Unfortunately, his positive reputation allows Governor Kurokawa to come into the fold to intimidate him into working for the government and abandoning his goals. It’s the catalyst that discourages him from having to worry about authorities, especially as the Mushroom Hunters target the town with mushroom arrows.
While there had been a fearsome mythos that surrounds Bisco and Pawoo blames people like him for her illness, Milo’s fascination with studying mushrooms causes him to be impressed and intrigued when mushrooms start sprouting from the city. Nothing might’ve prepared him for coming face to face with Bisco, but it’ll be neat to see how their dynamic is when Milo has to call to question whether Bisco will help him find the right mushroom for the cure or if he needs to be weary of a guy spreading mushrooms in this day and age.

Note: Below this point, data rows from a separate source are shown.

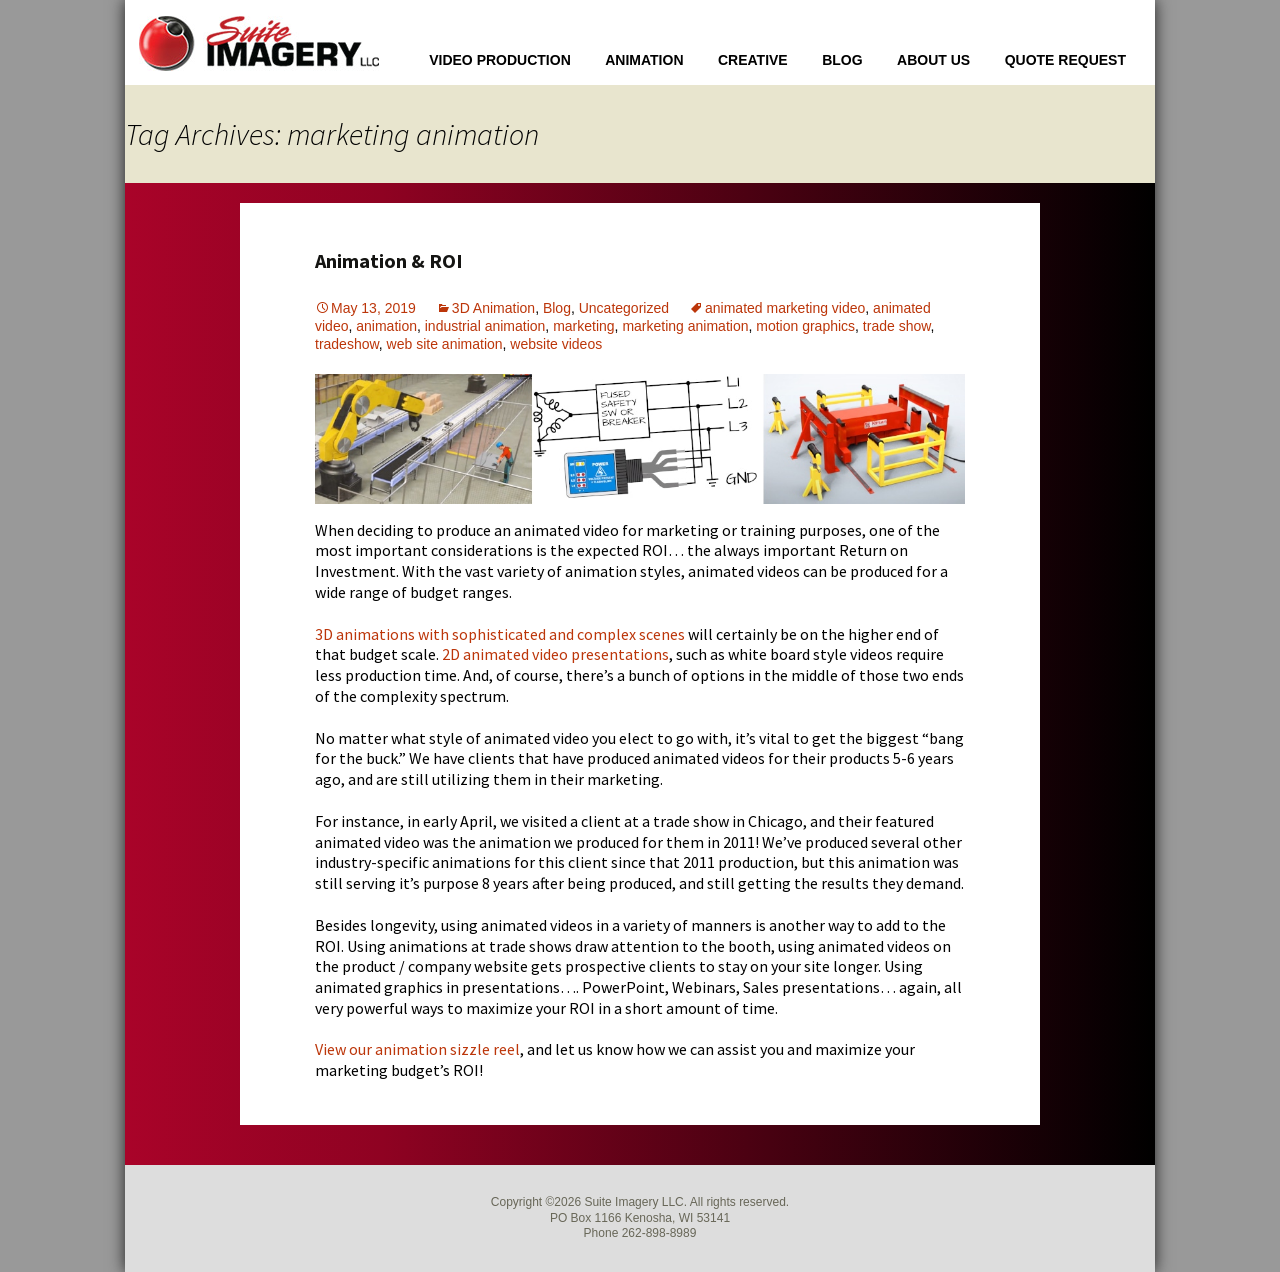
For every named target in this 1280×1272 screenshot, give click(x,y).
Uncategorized (624, 308)
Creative (753, 60)
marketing (583, 326)
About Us (933, 60)
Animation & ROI (389, 260)
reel (505, 1049)
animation (386, 326)
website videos (556, 344)
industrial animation (485, 326)
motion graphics (805, 326)
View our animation (382, 1049)
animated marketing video (785, 308)
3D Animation (493, 308)
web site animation (445, 344)
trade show (897, 326)
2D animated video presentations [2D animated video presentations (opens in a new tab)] (555, 654)
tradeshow (347, 344)
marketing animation (685, 326)
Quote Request (1065, 60)
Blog (842, 60)
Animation (644, 60)
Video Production (500, 60)
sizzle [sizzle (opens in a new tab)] (470, 1049)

Sabikui Bisco’s first episode might’ve been lighter on character development, but it more than made up for it by fleshing out the world that surrounds them. It can be a loaded statement to say that every story needs to have world building and lore to be worthwhile, but Sabikui Bisco’s first episode is a good example of why there is so much value placed on explaining the intricacies and details of such a fascinating, post apocalyptic landscape. With how it makes you want to learn even more about a world plagued by Rust, it should be exciting to see what the show can do when it sheds more light on Bisco and his journey.
I loved the world that was built and the animation especially was phenomenal.